**Selected extract**
%%

"As long as I love Beauty I am young.""But cats to me are strange, so strange I cannot sleep if one is near.""It was the rainbow gave thee birth, and left thee all her lovely hues.""Teetotallers lack the sympathy and generosity of men that drink.""The more help a person has in his garden, the less it belongs to him.""What is this life if, full of care, we have no time to stand and stare?"
Davies spent a significant part of his life as a tramp or vagabond in the United States and United Kingdom, but became known as one of the most popular poets of his time. The principal themes in his work are the marvels of nature, observations about life's hardships, his own tramping adventures and the various characters he met. Davies is usually considered as one of the Georgian poets, although much of his work is atypical of the style and themes adopted by others of the genre.
The son of an iron-moulder, Davies was born at 6, Portland Street in the Pillgwenlly district of Newport, Monmouthshire and a busy port. His father died when he was just two years old. When his mother remarried she agreed that care of the three children should pass to their paternal grandparents who ran the nearby Church House Inn at 14, Portland Street. His grandfather Francis Boase Davies, originally from Cornwall, had been a sea captain.

%%

**Information supplied**
%%

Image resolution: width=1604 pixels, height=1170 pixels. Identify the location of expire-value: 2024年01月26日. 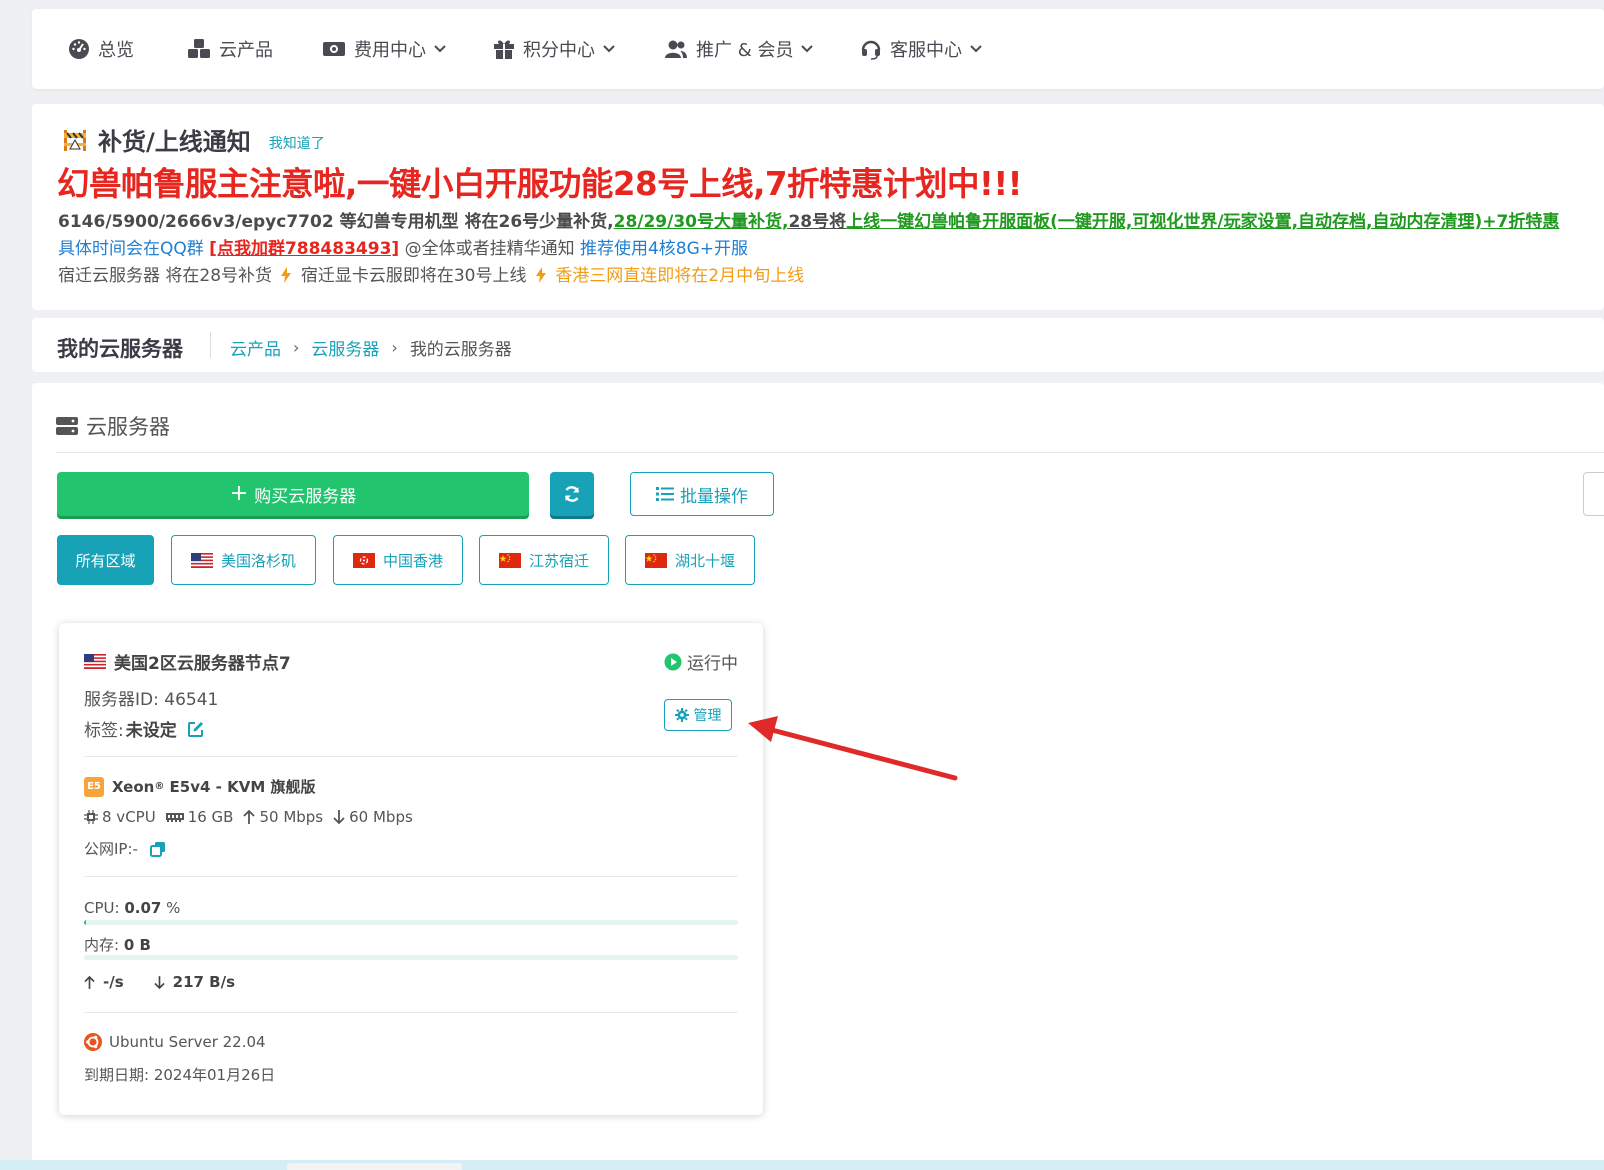
(214, 1075).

%%

**Exercise tasks**
[1] Answer from the Davies passage:
(a) How old was Davies when his father died?
(b) Which inn did his paternal grandparents run?
(c) In which two countries did Davies spend much of his life as a tramp?
[2] Reproduce the part of the Davies passage that begins at the words "The son of an" and stops after the words "a sea captain.".

**Answers to the exercise**
[1]
(a) Two years old.
(b) The Church House Inn at 14, Portland Street.
(c) The United States and the United Kingdom.

[2]
The son of an iron-moulder, Davies was born at 6, Portland Street in the Pillgwenlly district of Newport, Monmouthshire and a busy port. His father died when he was just two years old. When his mother remarried she agreed that care of the three children should pass to their paternal grandparents who ran the nearby Church House Inn at 14, Portland Street. His grandfather Francis Boase Davies, originally from Cornwall, had been a sea captain.